Talking on your cell phone for less than an hour can increase brain activity in the area closest to the phone antenna, researchers say.
But it is still unknown how this activity will affect people’s overall health.
“The dramatic worldwide increase in use of cellular telephones has prompted concerns regarding potential harmful effects of exposure to radio frequency-modulated electromagnetic fields,” says the study, published in the Journal of American Medical Association on Wednesday.
The researchers, led by Dr. Nora D. Volkow, director of the National Institute on Drug Abuse, noted that whether cell phone radiation actually causes brain tumors is an issue that remains unresolved.
“Although we cannot determine the clinical significance, our results give evidence that the human brain is sensitive to the effects of radio frequency-electromagnetic fields from acute cell phone exposures,” Volkow said.
The study reignites a years-long controversy over the health effects of cell phone use – though it urged further studies to determine whether the increased brain activity by cell phones has any other health effects.
Researchers tested 47 participants between Jan. 1 and Dec. 31 of 2009. Cell phones were placed on each ear, and participants were not told if they were activated. On one occasion, the cell phones were off. On another occasion, the phones were muted but would receive calls and texts. After the 50-minute exposure period, each person was given a PET scan to measure their brain activity.
The results showed that when the phones were turned on, there were significant increases in the brain glucose metabolism closest to the phone antenna.
“The linear association between cell phone-related increases in metabolism and electric field strength suggests that the metabolic increases are secondary to the absorption of RF-EMF from cell phone exposures,” Volkow said. “Further studies are needed to assess if the effects we observed could have potential long-term consequences.”

- _PROBLEM DETAILS_
Quote every statement that the passage on cell phones and brain activity presents in quotation marks as said by Volkow. The listing that comes next is separate material and has no connection to the passage on cell phones and brain activity.

- _GIVEN MATERIAL_
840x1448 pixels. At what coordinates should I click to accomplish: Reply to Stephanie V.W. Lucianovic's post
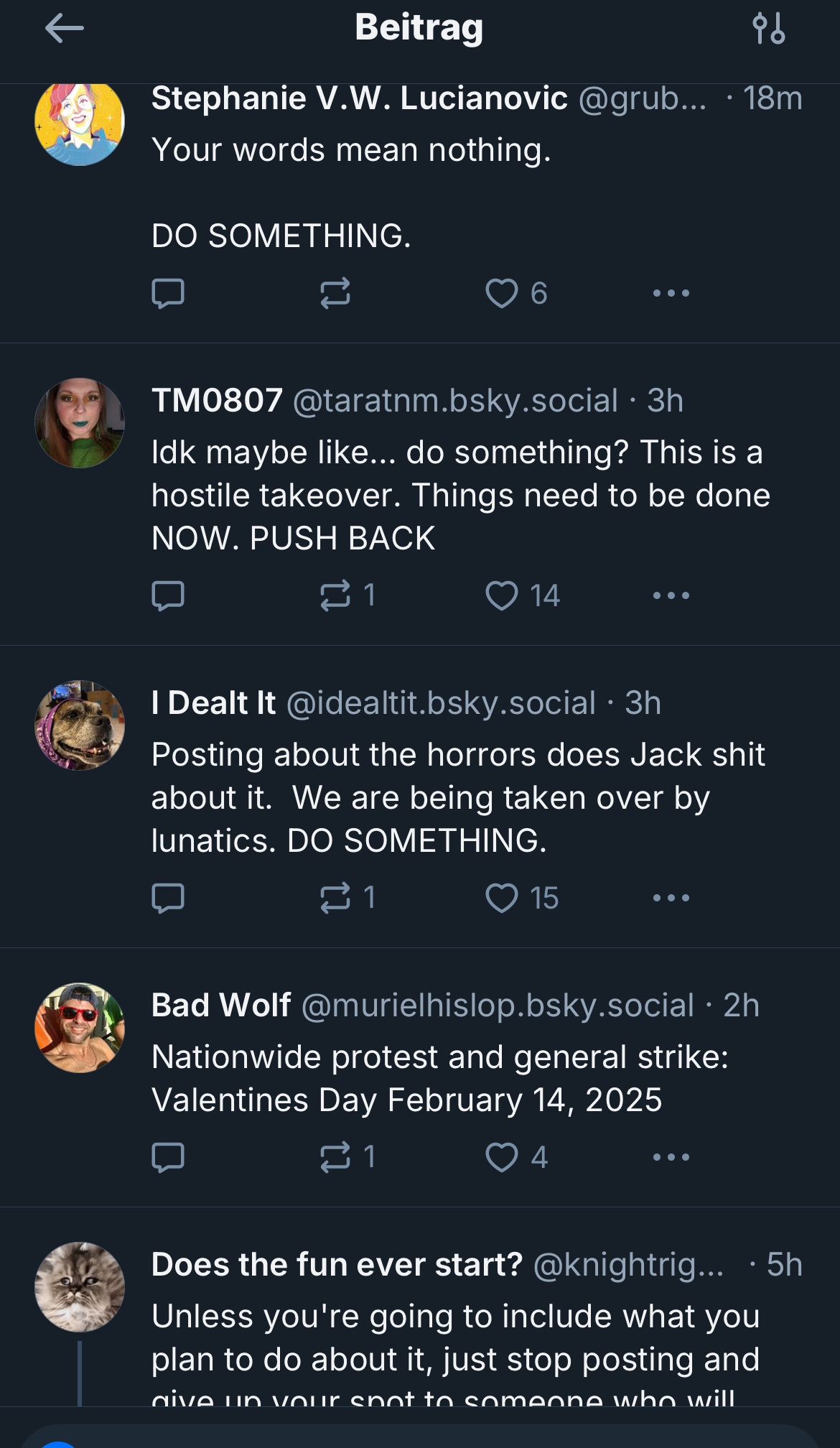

- _EXERCISE ANSWER_
1. "Although we cannot determine the clinical significance, our results give evidence that the human brain is sensitive to the effects of radio frequency-electromagnetic fields from acute cell phone exposures"
2. "The linear association between cell phone-related increases in metabolism and electric field strength suggests that the metabolic increases are secondary to the absorption of RF-EMF from cell phone exposures"
3. "Further studies are needed to assess if the effects we observed could have potential long-term consequences."